Saya mengetahui bahwa keluarga saya berasal dari Santa Barbara, Pangasinan di Filipina. Aku meminta ibuku mengajariku cara memasak adobo dan lumpia, meskipun rasanya masih lebih enak daripada punyaku. Saya bahkan mencoba belajar bahasa Tagalog sendiri, dengan penekanan pada percobaan dan kebenaran. Sepertinya aku tidak ingat apa-apa tentang “Magandang”, dan mendengarku mencoba mengucapkan “nga” terdengar seperti aku sedang mencoba menggigit kelapa, tapi usaha itu pasti ada artinya. Anehnya, tempat di mana saya merasa paling banyak belajar adalah di tempat kerja.

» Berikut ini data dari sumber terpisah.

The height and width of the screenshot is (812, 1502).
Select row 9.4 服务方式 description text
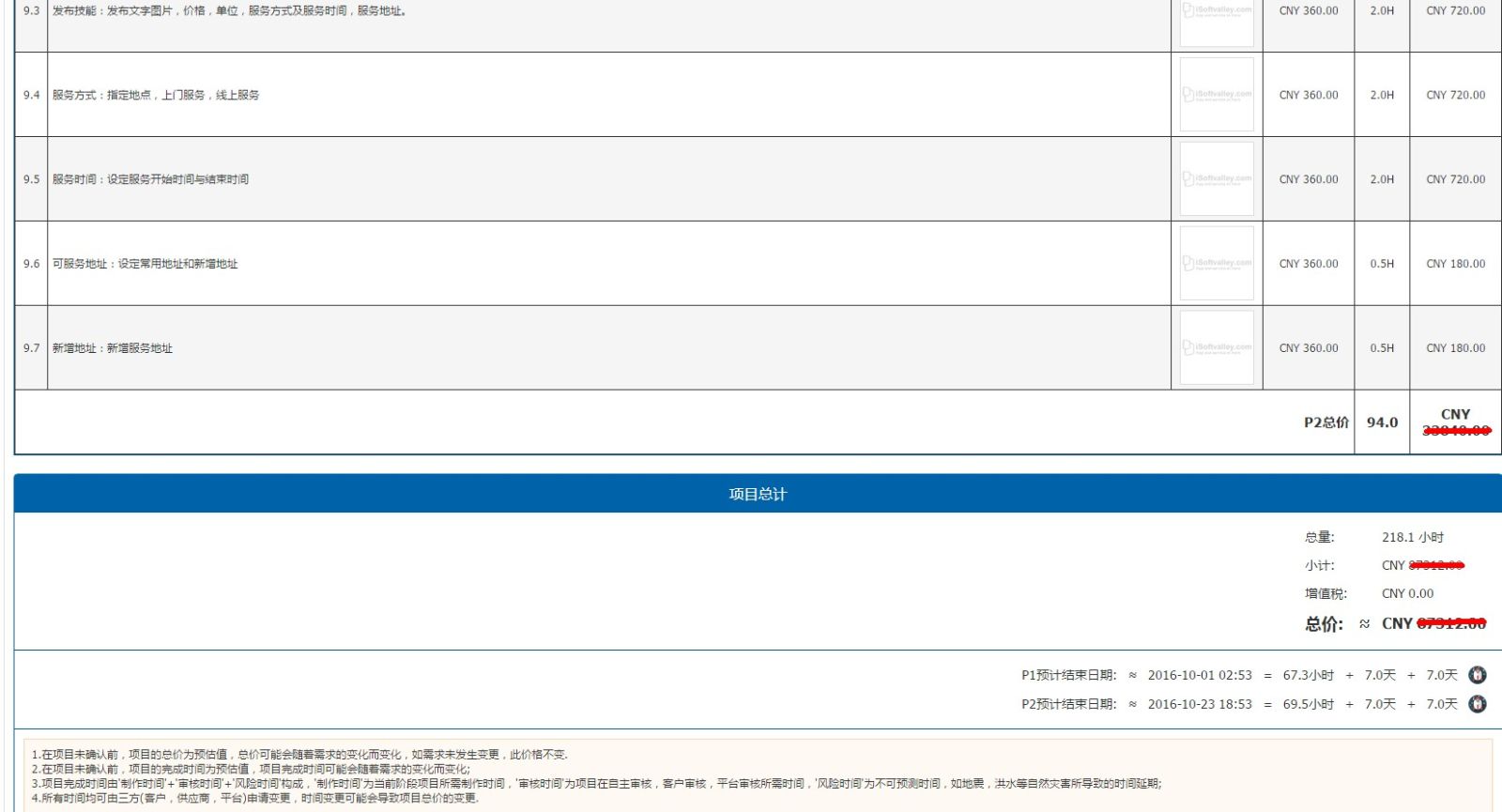pyautogui.click(x=156, y=95)
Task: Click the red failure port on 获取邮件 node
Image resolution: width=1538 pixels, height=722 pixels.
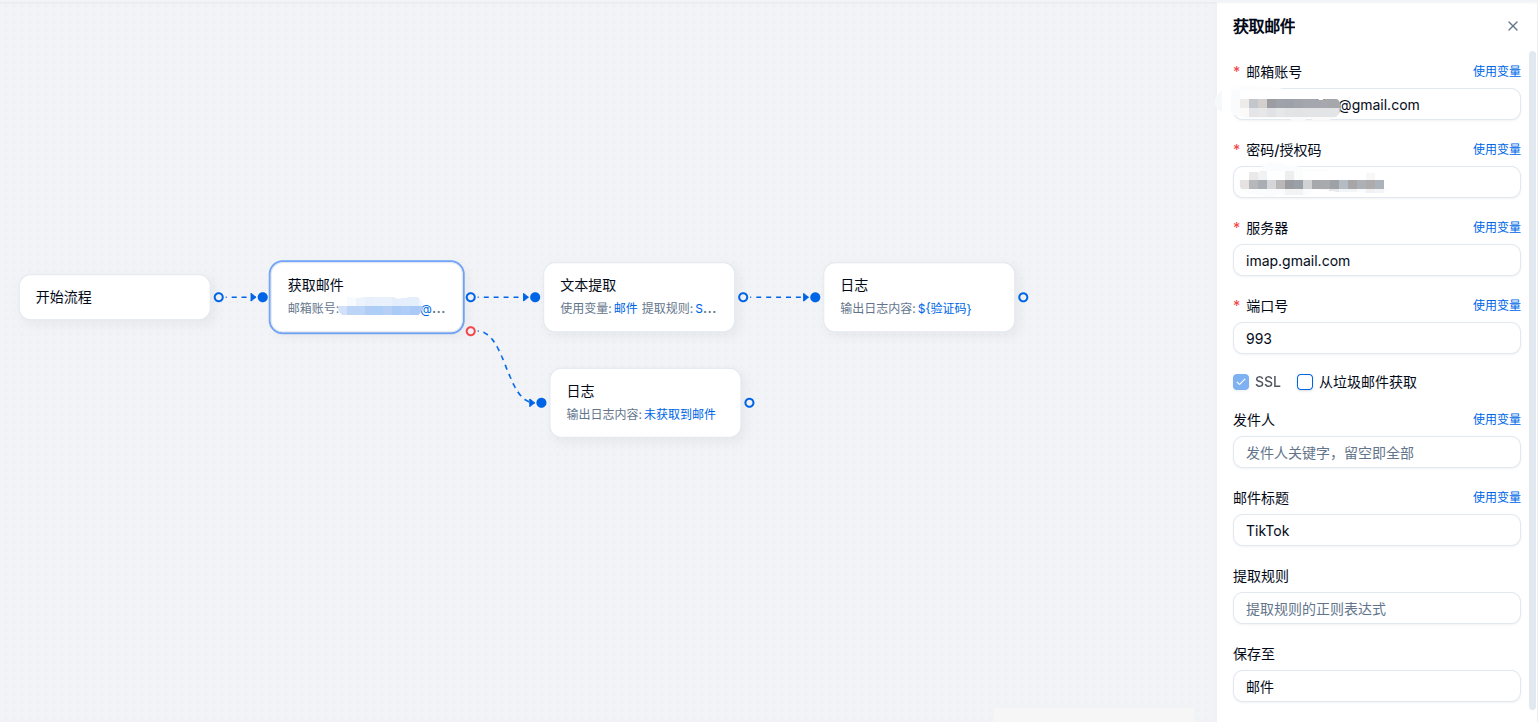Action: [x=470, y=331]
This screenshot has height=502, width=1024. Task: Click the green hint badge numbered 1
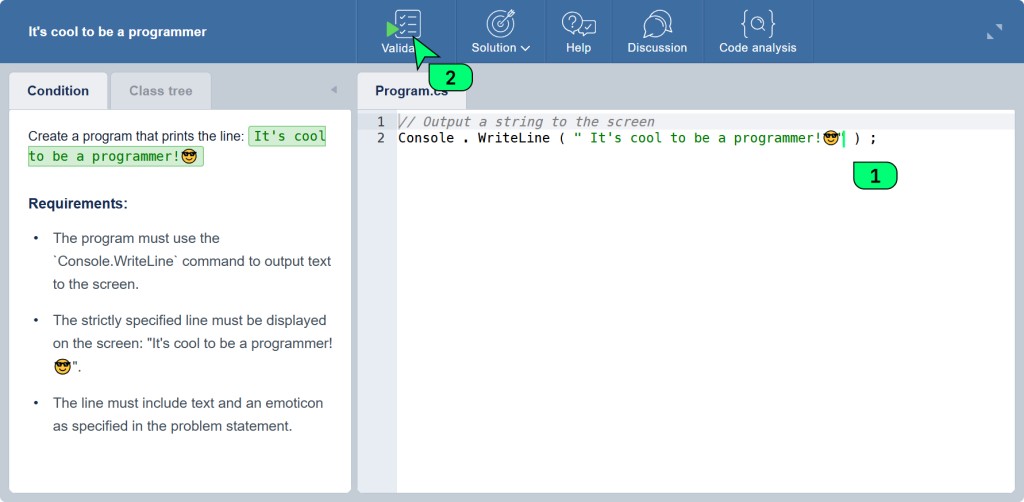click(x=875, y=176)
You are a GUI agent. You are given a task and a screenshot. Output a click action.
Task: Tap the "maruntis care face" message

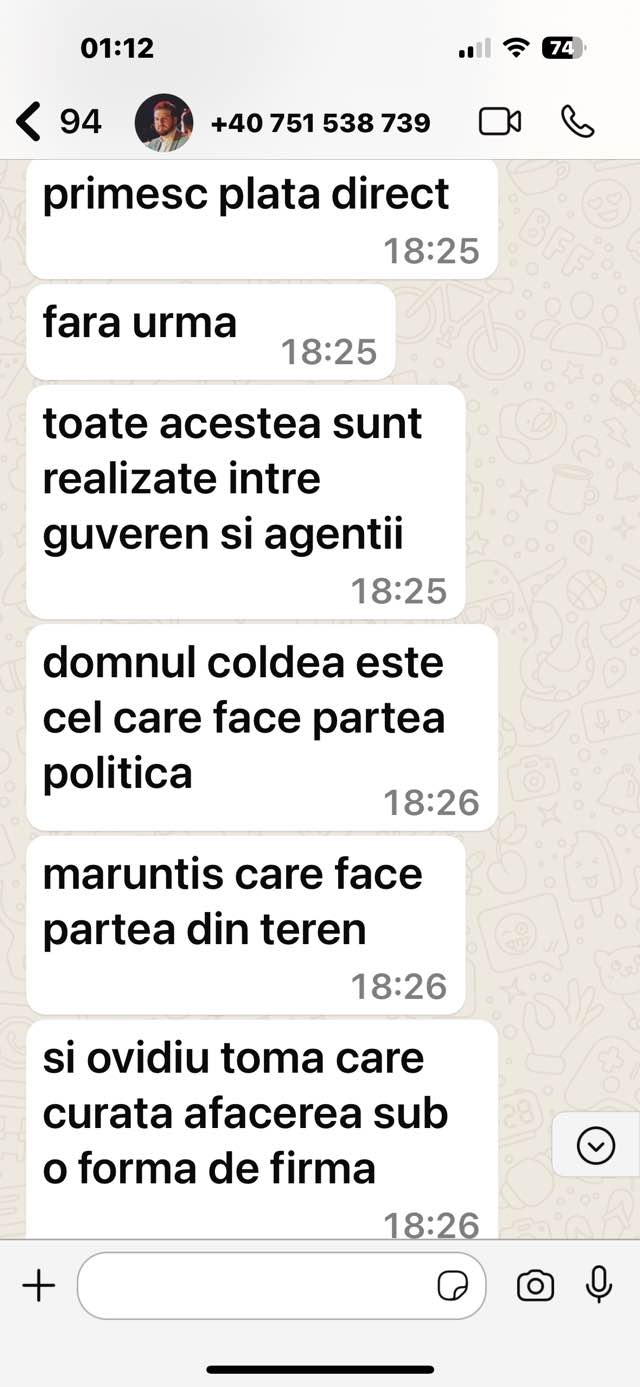click(x=246, y=925)
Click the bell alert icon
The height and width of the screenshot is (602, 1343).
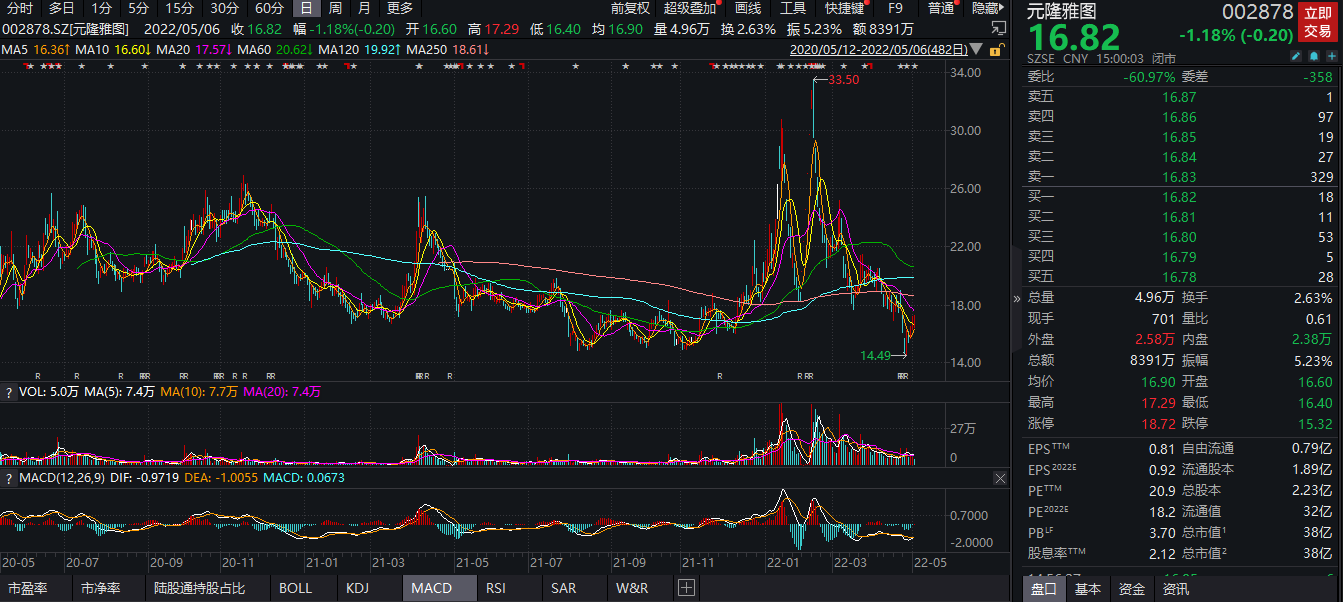click(1313, 57)
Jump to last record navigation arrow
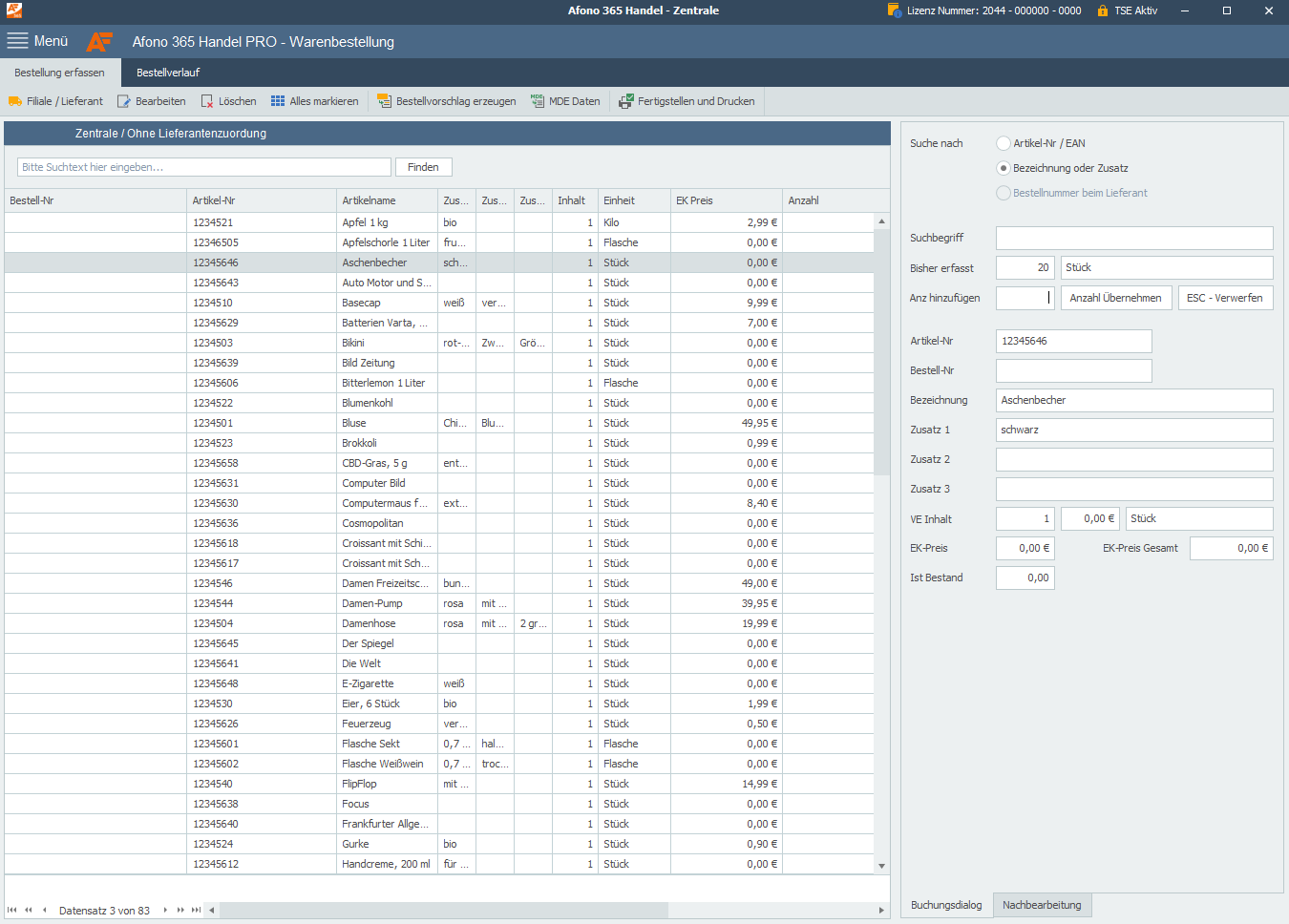This screenshot has height=924, width=1289. tap(196, 910)
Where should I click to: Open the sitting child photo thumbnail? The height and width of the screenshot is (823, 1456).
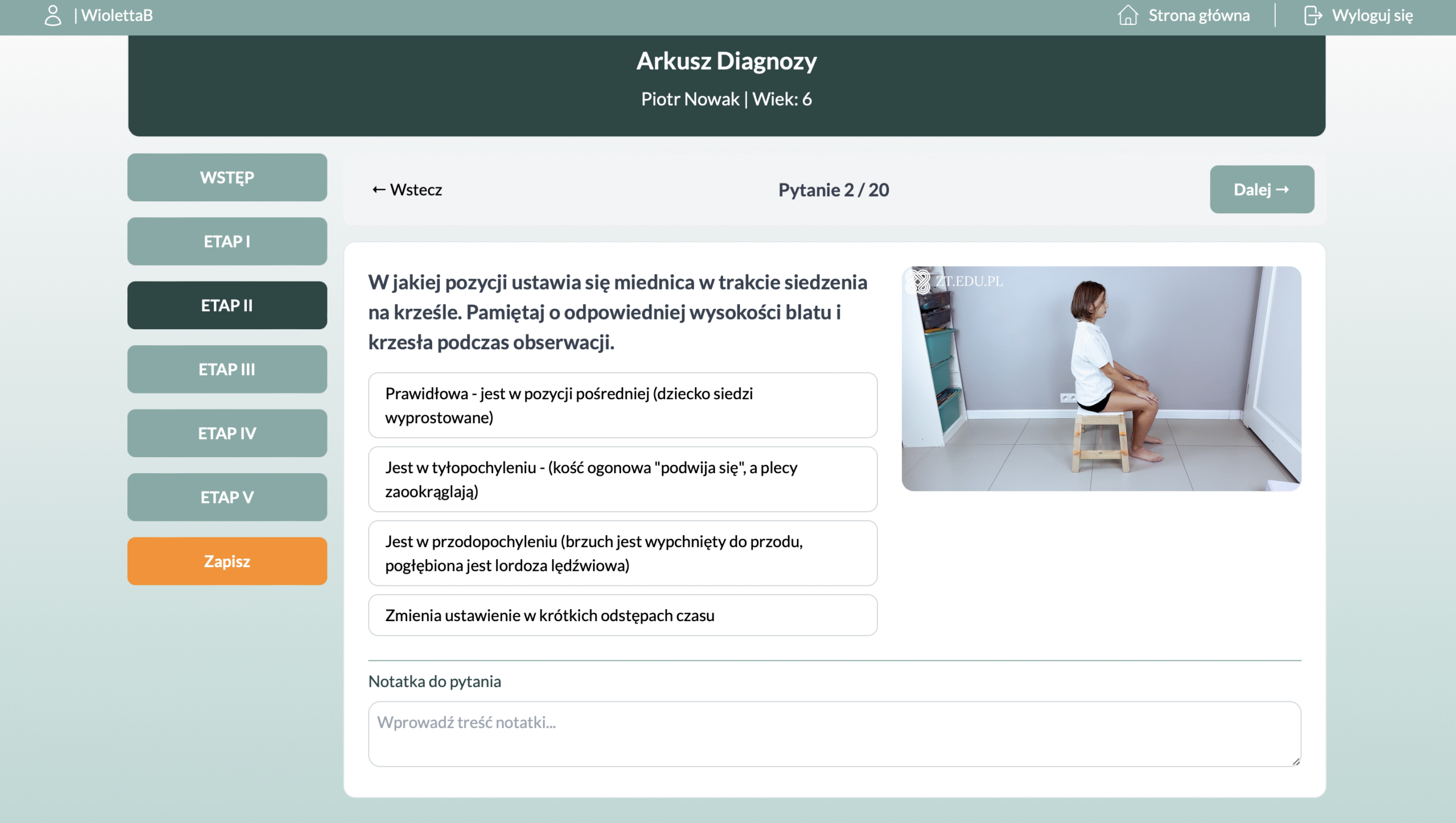pos(1101,378)
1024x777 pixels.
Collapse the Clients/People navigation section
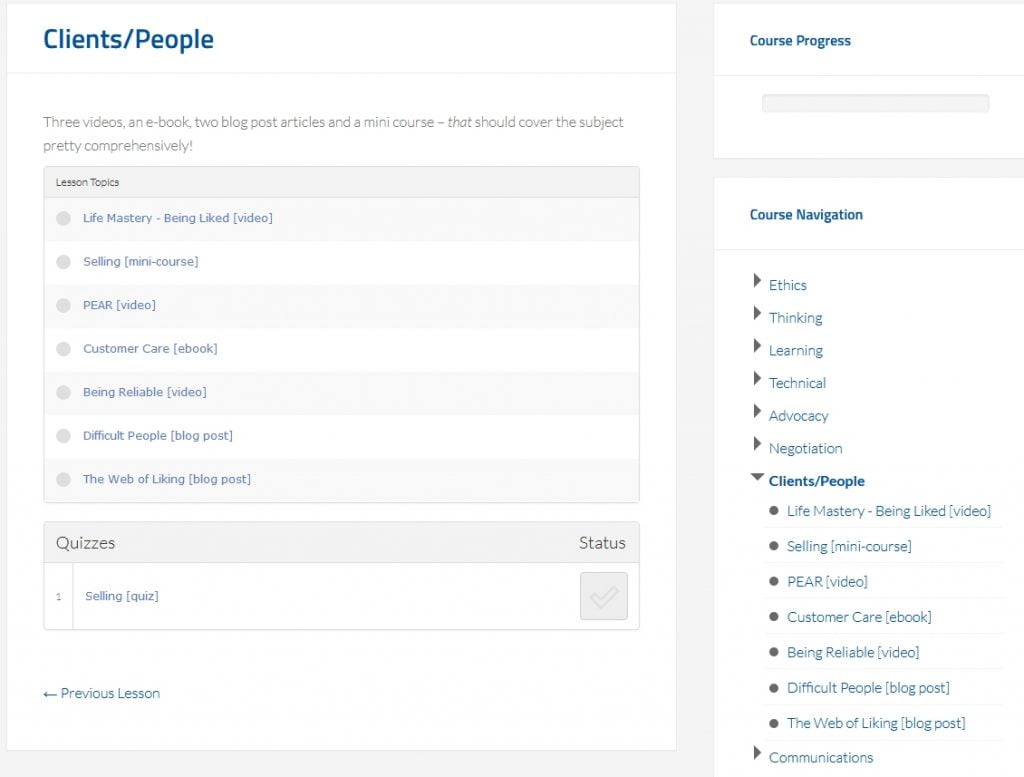[758, 479]
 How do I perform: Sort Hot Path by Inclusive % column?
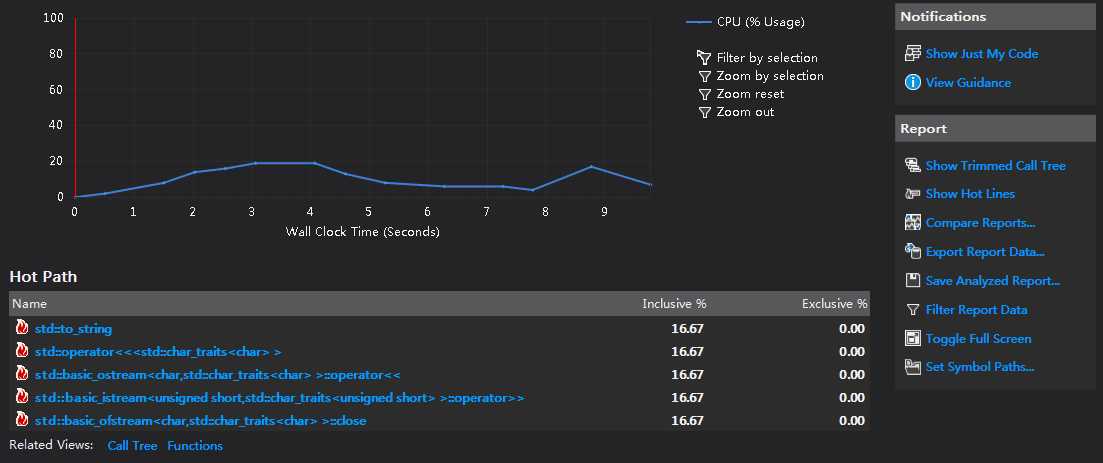(673, 304)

Pekerjaan saya memberi saya kesempatan untuk berbicara dengan orang-orang dari seluruh penjuru dunia dan dari semua lapisan masyarakat. Sesekali saya mendapati diri saya bersama seseorang yang langsung dari Filipina duduk di depan saya, dan mereka akan selalu bersedia mengobrol dengan saya, terutama ketika mereka mengetahui bahwa saya juga orang Filipina.
Mata mereka selalu berbinar ketika saya bertanya tentang tanah air mereka dan sejauh ini saya sudah mendapatkan daftar tempat untuk dikunjungi, banyak desahan ketika mereka mendengar saya mencoba berbicara bahasa Tagalog, dan banyak terima kasih dari semuanya.
Sungguh menakjubkan melihat orang-orang ini datang ke Amerika dan mencoba mencapai hal yang sama seperti yang dilakukan kakek saya 50 tahun lalu. Sedikit demi sedikit, saya mulai merasakan bagaimana rasanya menjadi orang Filipina. Keluarga, sejarah dan kebanggaan. Ini masih langkah kecil bagiku sekarang, tapi jiwa Filipina dalam diriku akhirnya mulai sadar.—Rappler.com
Sean Haris lahir dan besar di Bay Area, CA. Dia lulus dari CSU East Bay dengan gelar di bidang Peradilan Pidana, dan bekerja di Pelabuhan Oakland. Dia suka menulis tentang makanan enak, terobsesi dengan anak kucing yang lucu, dan sangat menyukai bisbol musim panas.